### Required task
Count the lines below that contain the string "height", matching case exactly. Give only the number.

### Material provided
--- start ---
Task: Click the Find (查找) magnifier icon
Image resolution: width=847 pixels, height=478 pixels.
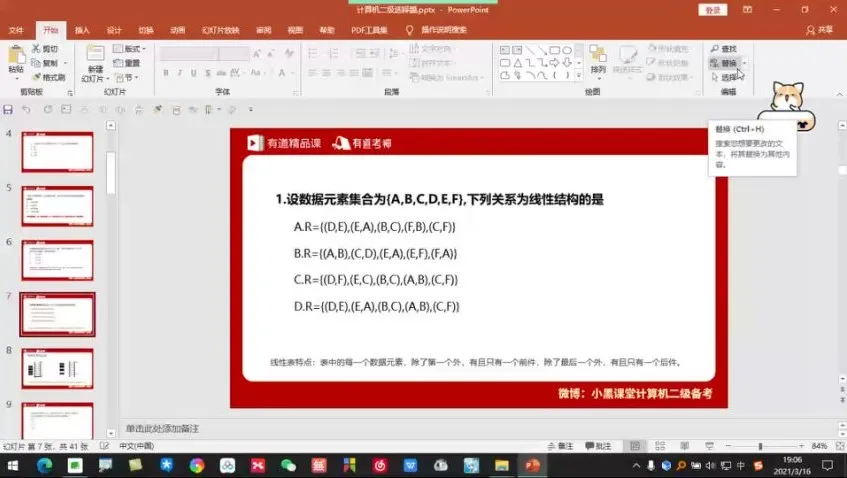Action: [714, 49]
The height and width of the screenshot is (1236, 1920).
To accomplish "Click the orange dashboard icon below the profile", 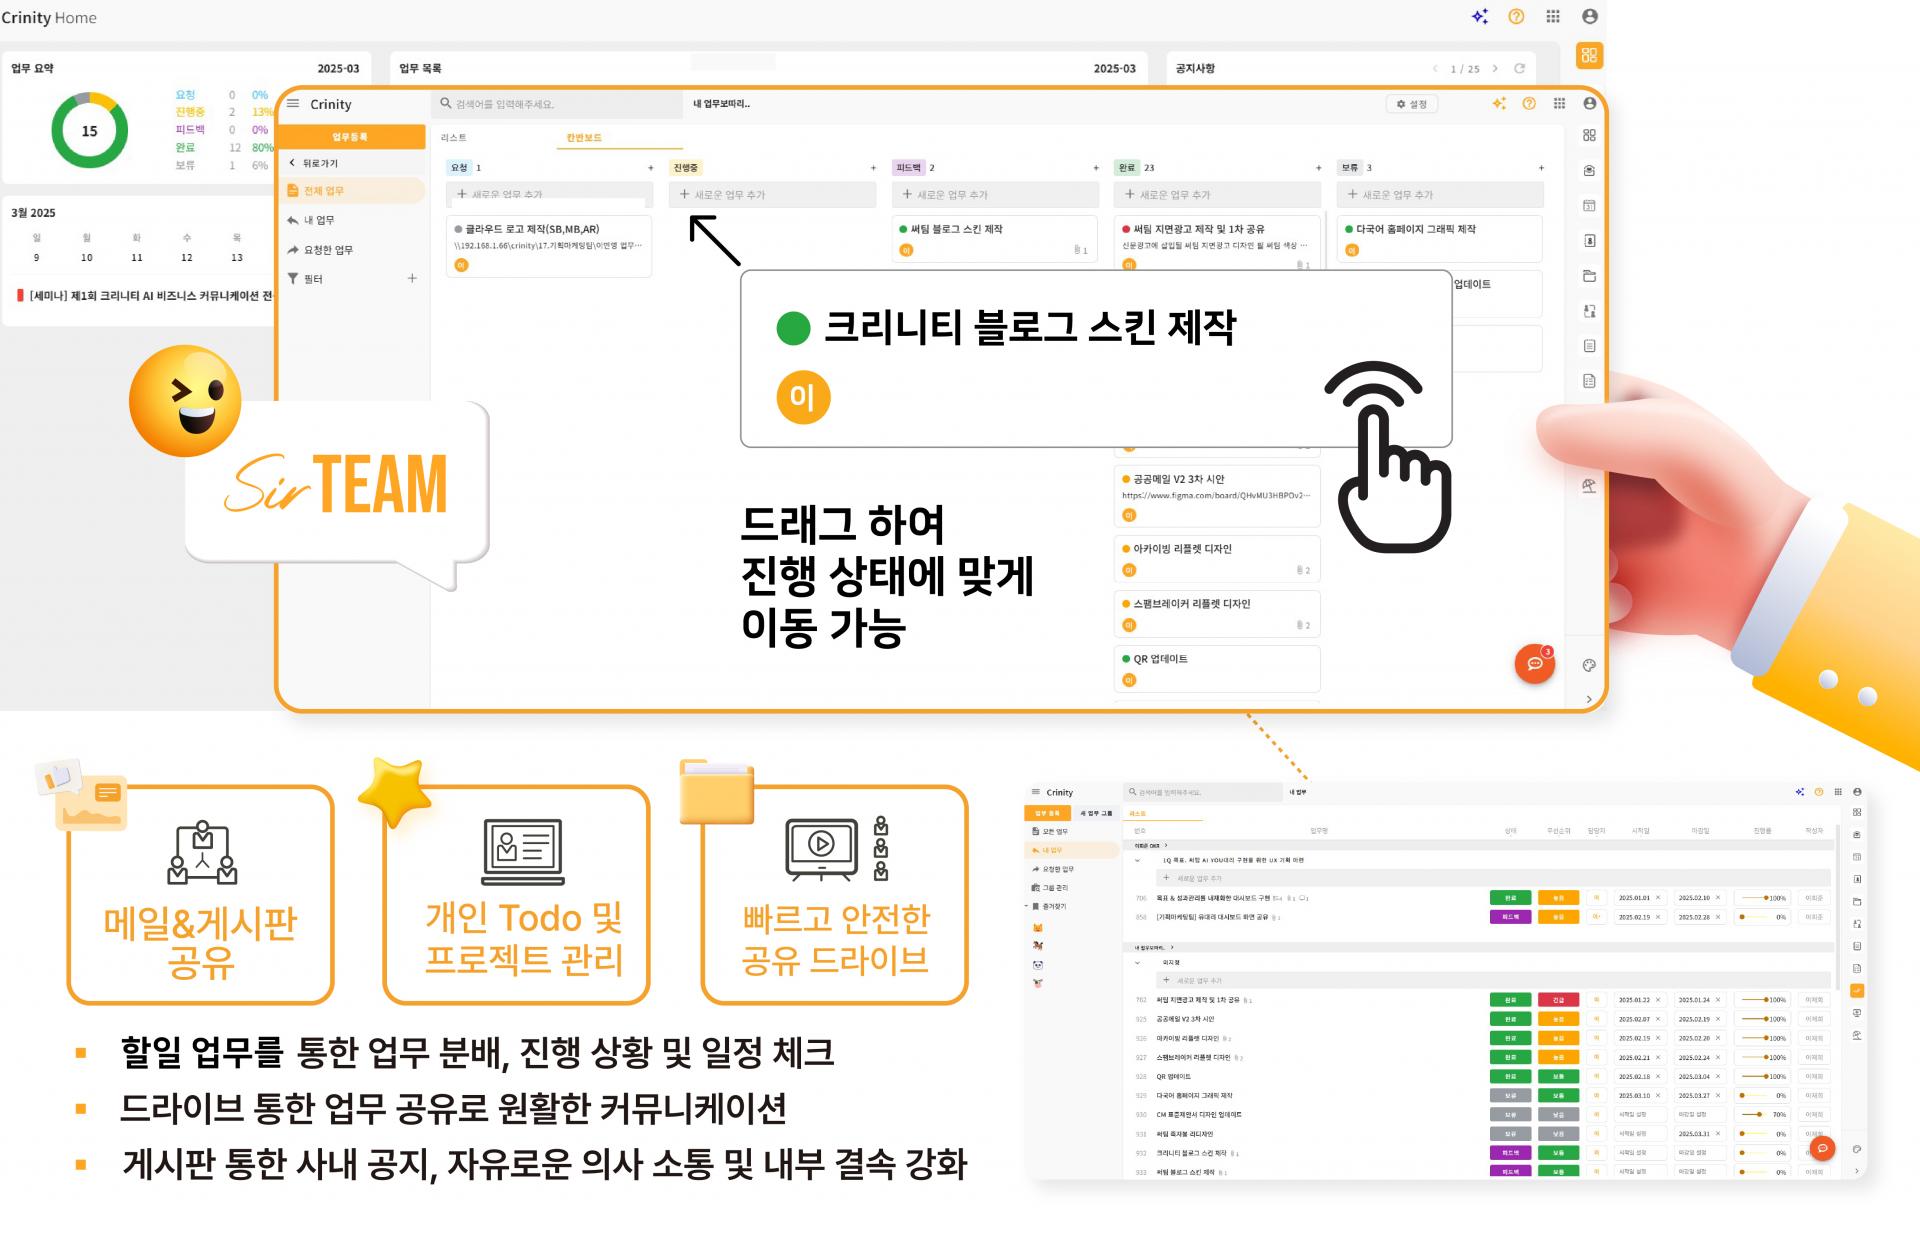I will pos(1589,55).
--- end ---
--- start ---
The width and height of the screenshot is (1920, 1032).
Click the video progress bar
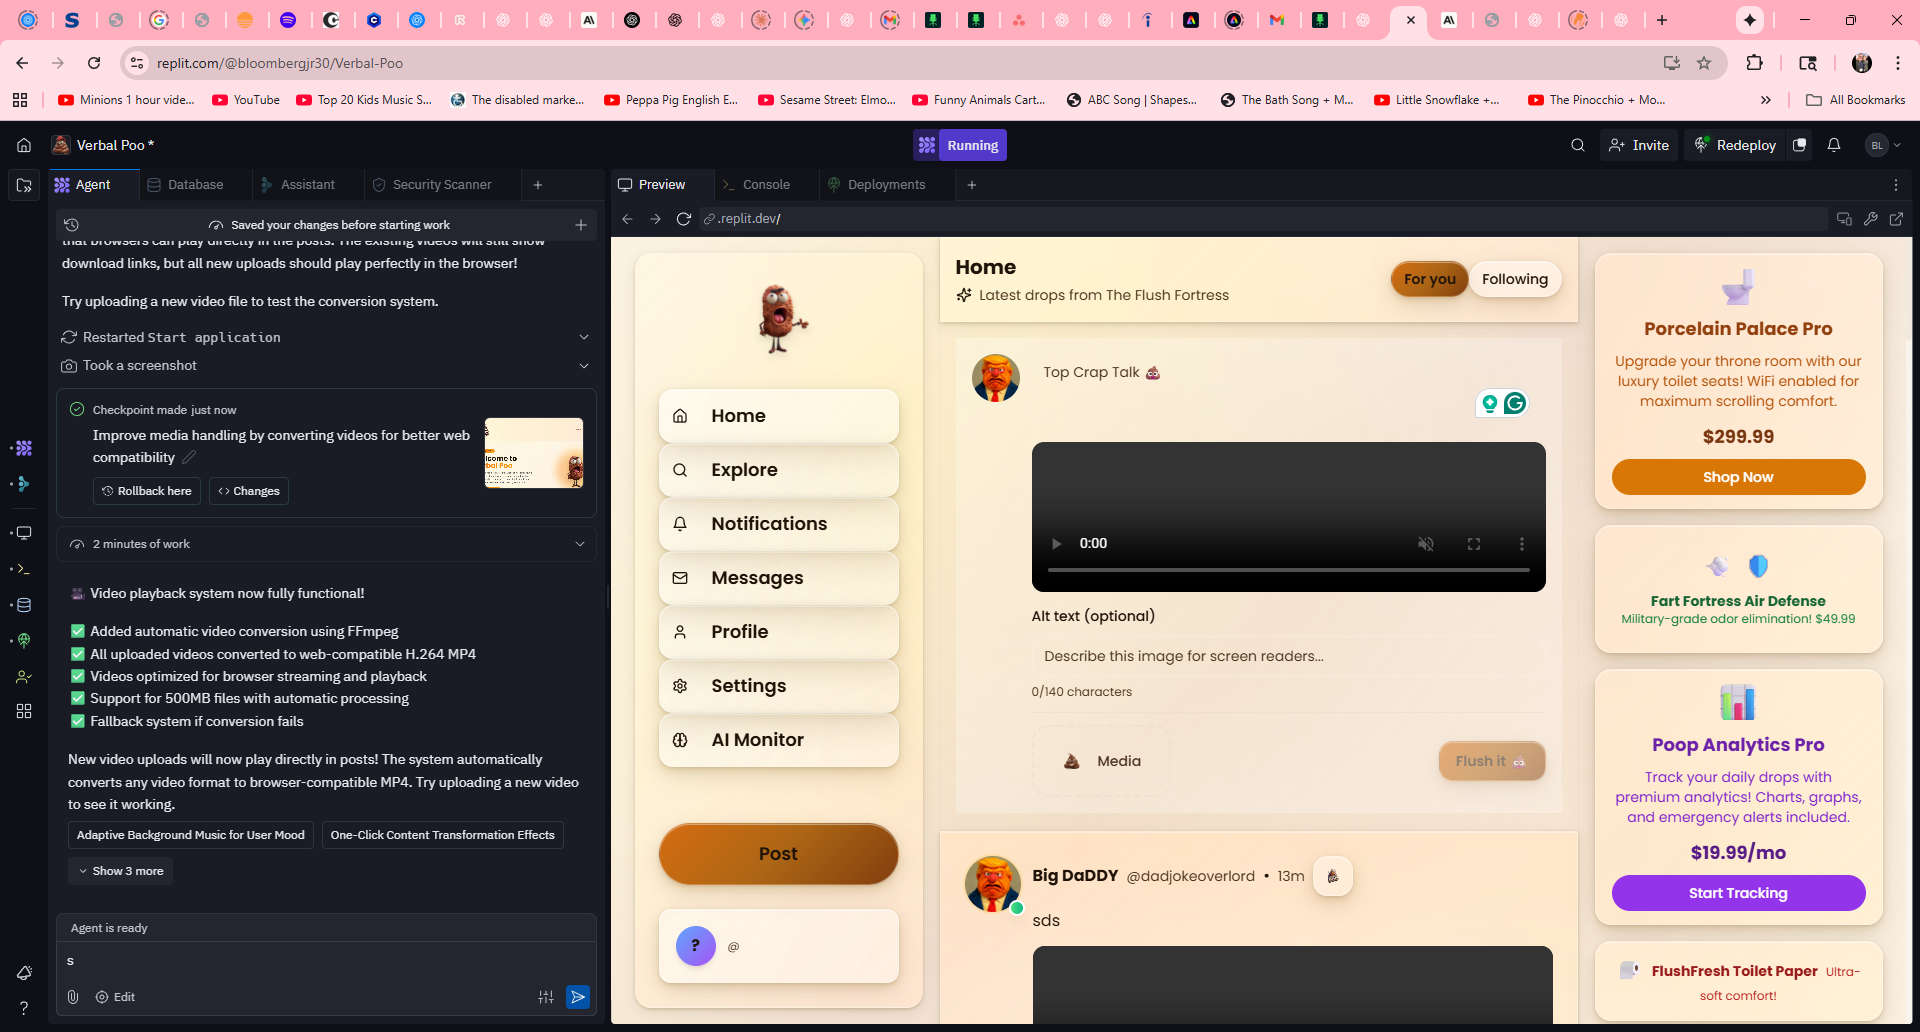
--- end ---
### Output
3